Proto-copyright goes back centuries before that. I think around 600AD, King Dermott said "to every cow its calf, and to every book its copy". Then it really picks up in the Middle Ages.
> Prior to the invention of movable type in the West in the mid-15th century, texts were copied by hand and the small number of texts generated few occasions for these rights to be tested. During the Roman Empire, a period of prosperous book trade, no copyright or similar regulations existed, copying by those other than professional booksellers was rare. This is because books were, typically, copied by literate slaves, who were expensive to buy and maintain. Thus, any copier would have had to pay much the same expense as a professional publisher. Roman book sellers would sometimes pay a well-regarded author for first access to a text for copying, but they had no exclusive rights to a work and authors were not normally paid anything for their work. Martial, in his Epigrams, complains about receiving no profit despite the popularity of his poetry throughout the Roman Empire.

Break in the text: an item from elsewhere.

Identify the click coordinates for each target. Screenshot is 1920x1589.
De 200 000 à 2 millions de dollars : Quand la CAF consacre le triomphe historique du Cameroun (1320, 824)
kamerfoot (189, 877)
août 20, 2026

> The printing press came into use in Europe in the 1400s and 1500s, and made it much cheaper to produce books. As there was initially no copyright law, anyone could buy or rent a press and print any text. Popular new works were immediately re-set and re-published by competitors, so printers needed a constant stream of new material. Fees paid to authors for new works were high, and significantly supplemented the incomes of many academics.
Incidentally, if you click the link about King Dermott and get to https://en.wikipedia.org/wiki/Battle_of_C%C3%BAl_Dreimhne, it says that's "an account that first appears... nearly a thousand years after the alleged events supposedly took place, and therefore a highly unreliable source".
It's in your own fucking link for godsakes.